Introduction: The Middle Colonies
The Middle Colonies tended to mix aspects of the New England and Southern Colonies. Families generally held and worked plots of between 40 and 160 acres. In New York's Hudson Valley, however, the Dutch established the patroon system, which resembled a feudal aristocracy governing vast land grants. The title of patroon was given to some of the Dutch colony's invested members, who operated very large landed estates and rented land to tenant farmers. Indentured servitude was especially common in Pennsylvania, New Jersey, and New York in the 18th century, though few such servants worked in agriculture.
Varied Origins of Middle Colonials
American Indian tribes had long occupied the area that was conquered as the British Middle Colonies.
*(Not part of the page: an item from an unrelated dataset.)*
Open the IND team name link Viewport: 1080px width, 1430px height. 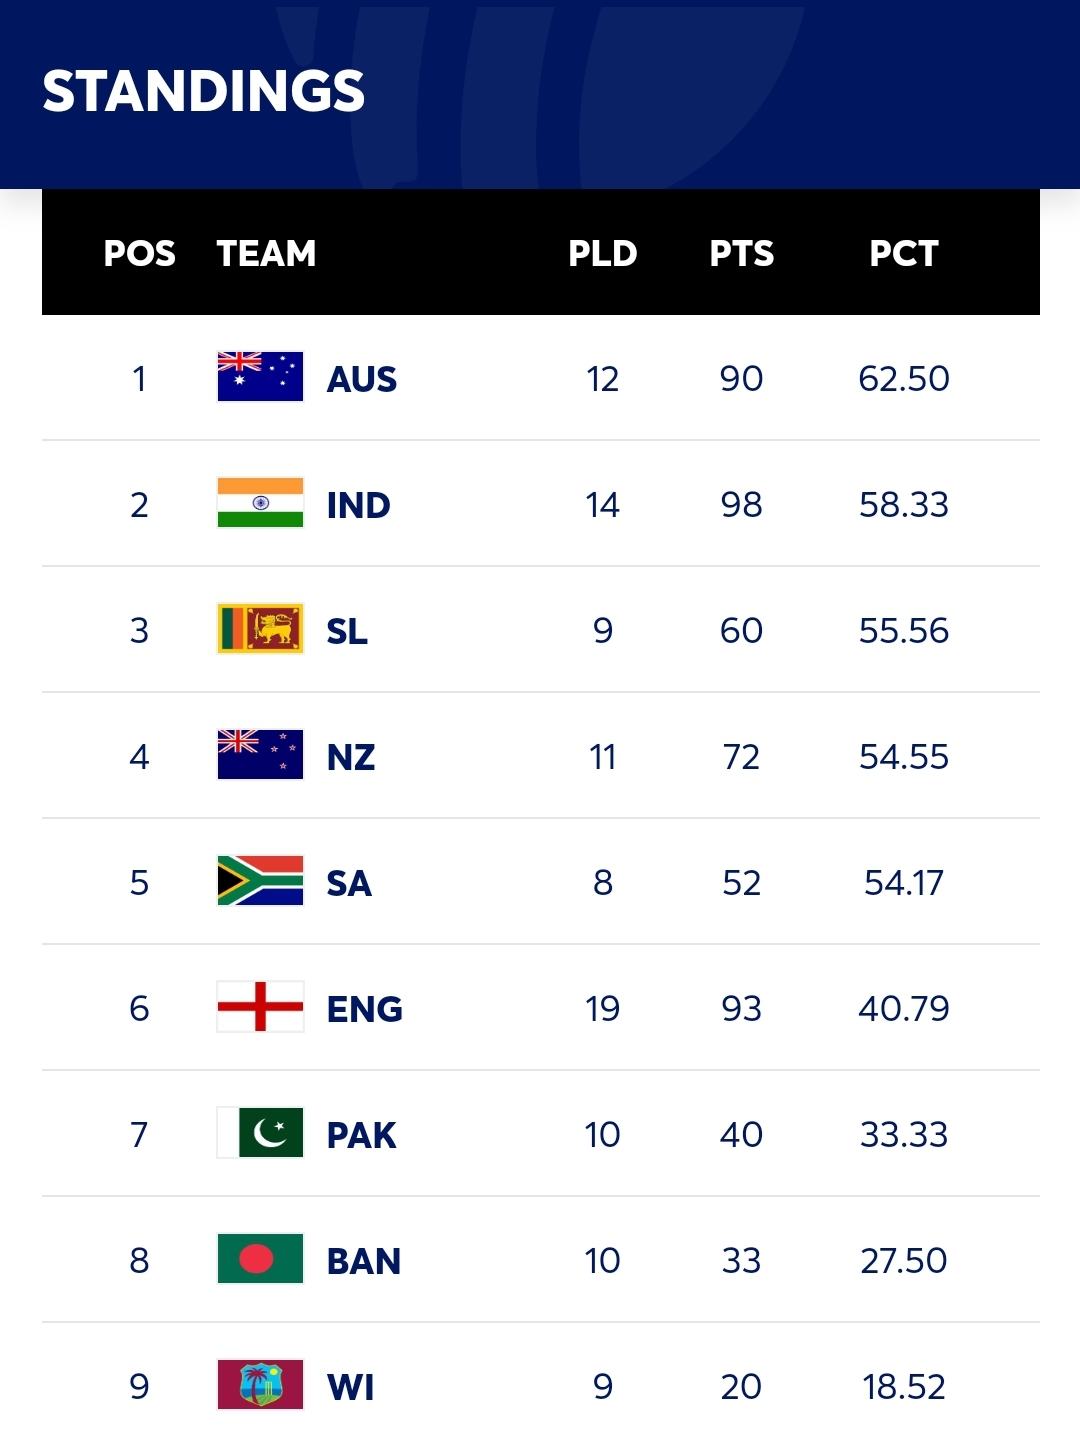click(359, 506)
These tribes included the Mohawk, Mahican, Algonquian Lenape, Wecquaesgeek, Hackensack, Raritan, Canarsee, and Tappan. Munsee inhabited the Highlands, Hudson Valley, and northern New Jersey, while Minquas, also known as the Susquehannocks, lived west of the Zuyd River along and beyond the Susquehanna River.
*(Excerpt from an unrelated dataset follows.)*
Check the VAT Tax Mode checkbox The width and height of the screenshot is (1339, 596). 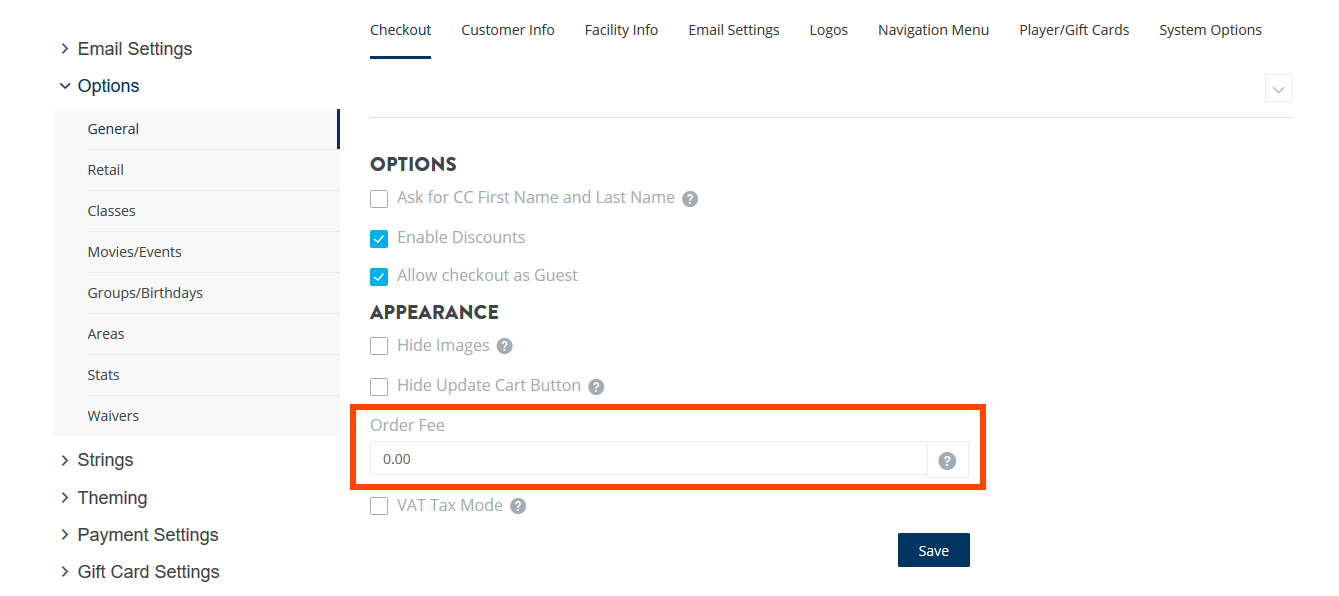[x=379, y=506]
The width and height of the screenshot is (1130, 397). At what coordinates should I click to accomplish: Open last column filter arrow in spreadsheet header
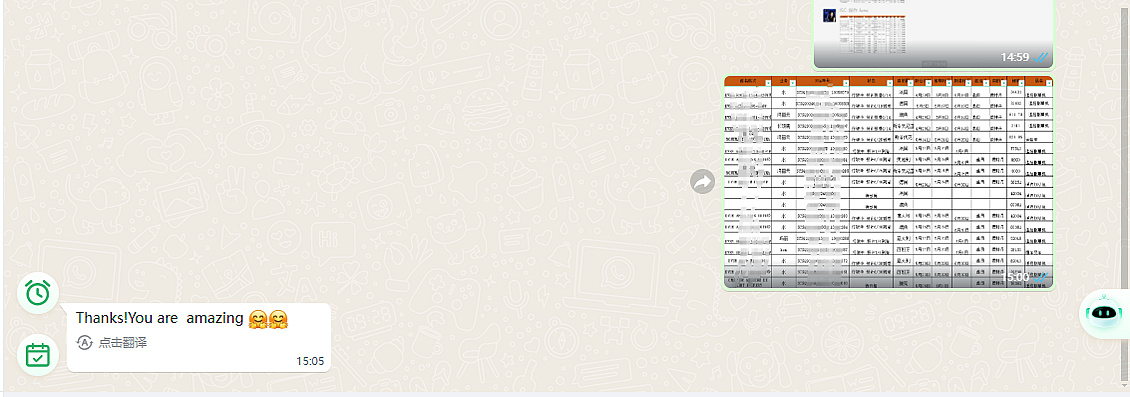[x=1049, y=84]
Once colonization had begun, the Middle Colonies were more ethnically diverse than the other British colonial regions in North America and tended to be more socially tolerant. For example, in New York, any foreigner professing Christianity was awarded citizenship, which made for a diverse (albeit largely Christian) populace. As a consequence, early settlements of Germans from many different sects concentrated in the Middle Colonies. German immigration greatly increased around 1717, and many immigrants began coming from the Rhineland in western Germany. They were erroneously labeled the Pennsylvania Dutch and comprised one-third of the population by the time of the American Revolution. The industry and farming skills they brought with them helped solidify the Middle Colonies' prosperity. They were noted for tight-knit religious communities, which were often Lutheran.
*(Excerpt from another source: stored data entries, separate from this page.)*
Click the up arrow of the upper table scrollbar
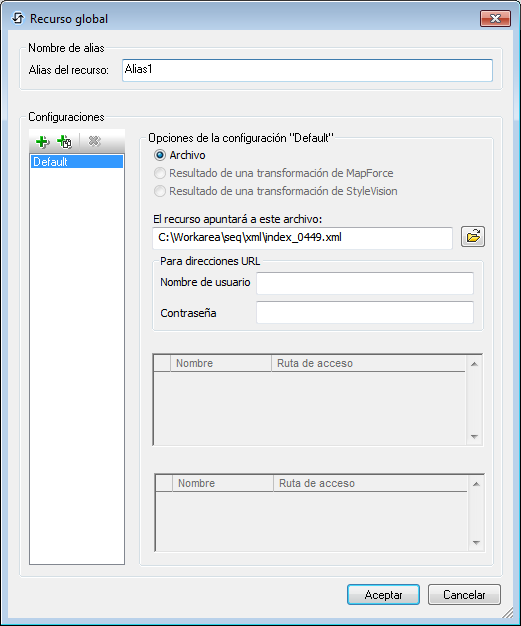The width and height of the screenshot is (521, 626). point(474,364)
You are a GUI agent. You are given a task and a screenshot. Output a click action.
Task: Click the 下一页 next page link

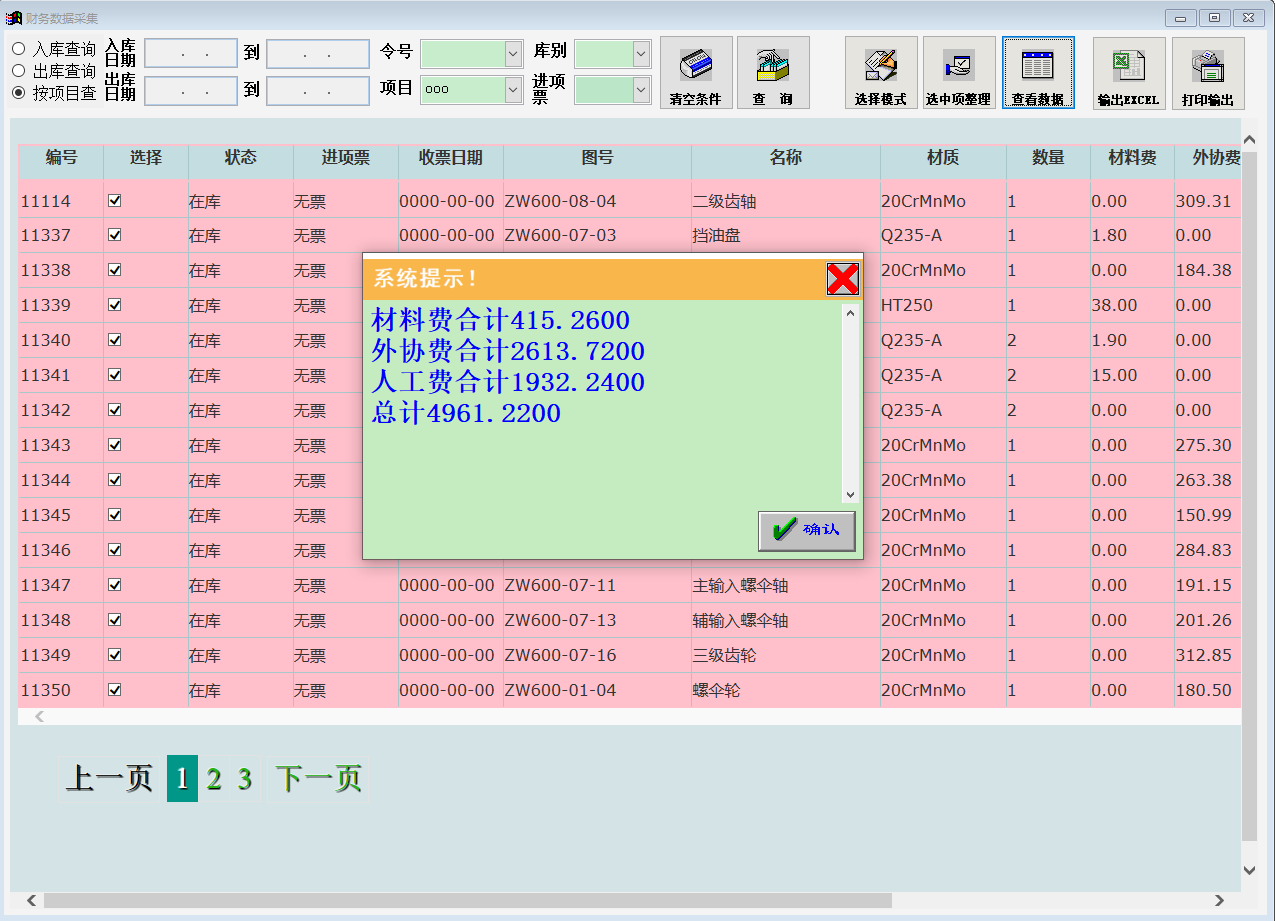coord(318,779)
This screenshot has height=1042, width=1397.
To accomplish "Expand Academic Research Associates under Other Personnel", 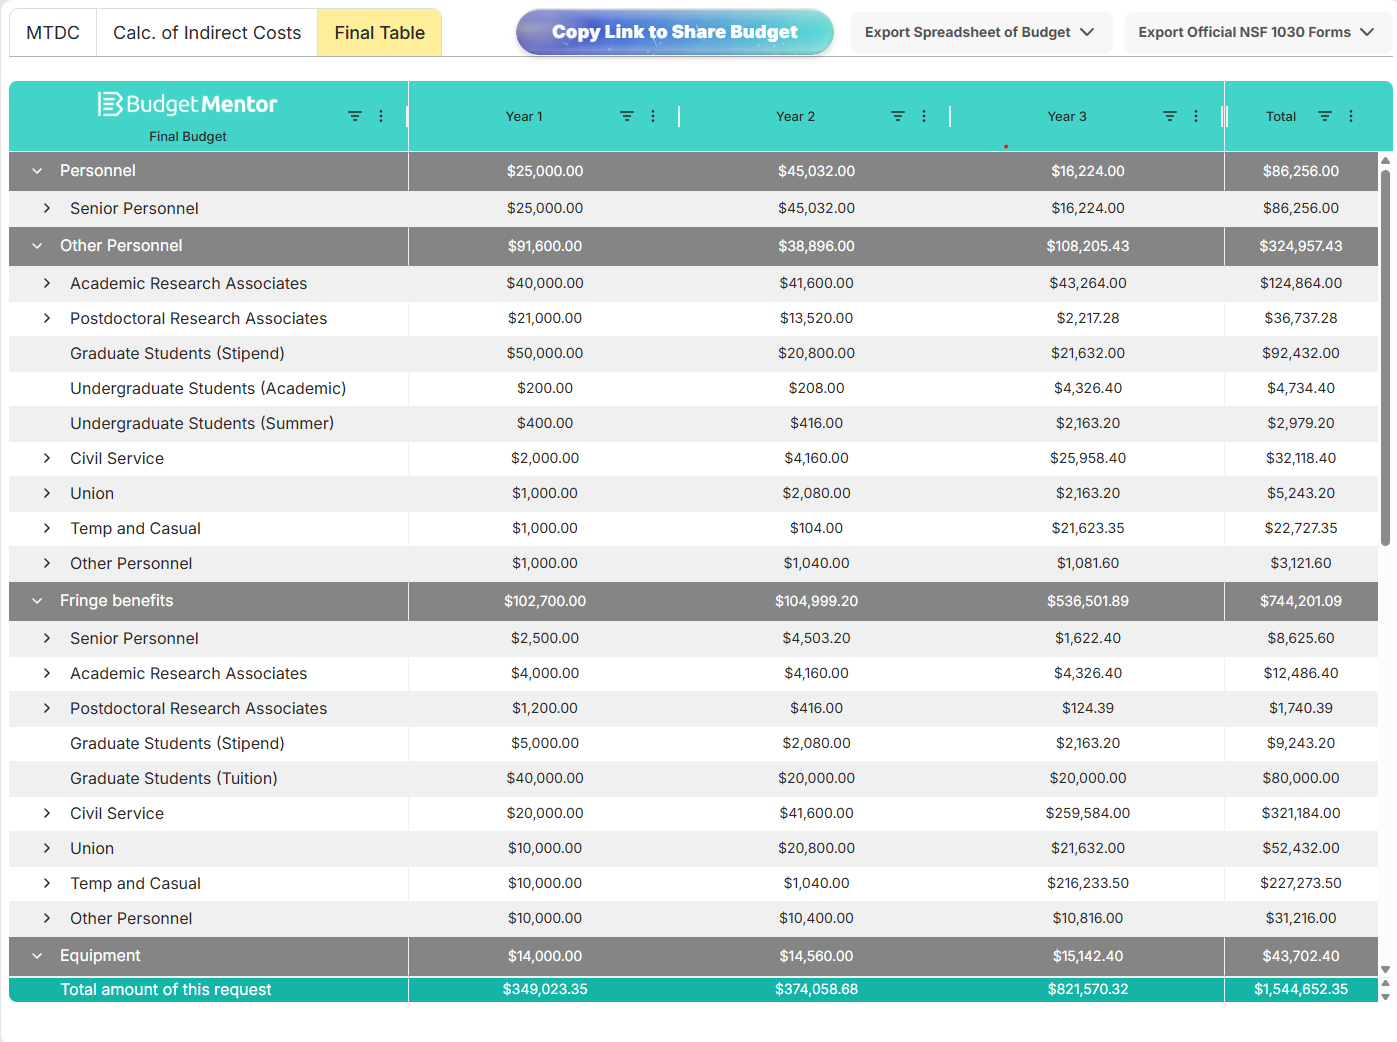I will click(47, 283).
The Scots-Irish also began immigrating to the Middle Colonies in waves after 1717. They primarily pushed farther into the western frontier of the colonies, where they repeatedly confronted American Indians. Other groups included the Welsh, Dutch, Swedes, Swiss, Scots Highlanders, and Huguenots. By 1780, about 17% of the population in New York were descendants of Dutch settlers; the rest were mostly English with a wide mixture of other Europeans and about 6% Africans. New Jersey and Delaware had a majority British population as well, with 7–11% German-descended colonists, about a 6% African population, and a small contingent of Swedish descendants.
Slavery in the Middle Colonies
The Dutch West India Company introduced slavery to New Netherland in 1625. When the colony fell to the British, the Company freed all of its slaves, establishing early on a nucleus of free Africans in the Northeast. In an early attempt to encourage European settlement, the New Jersey legislature enacted a prohibitive tariff against imported slaves and in favor of European indentured servitude. Despite Quaker opposition to slavery, by 1730, colonists had brought about 4,000 slaves into Pennsylvania. The Pennsylvania Gradual Abolition Act of 1780 was the first attempt to abolish slavery in the colonies and what would become the United States.
Population in 1700
Estimated population in the Colonies as of the year 1700. The Middle Colonies held a population of about 65,000, compared to New England's 120,000 and the Southern Colonies' 77,000.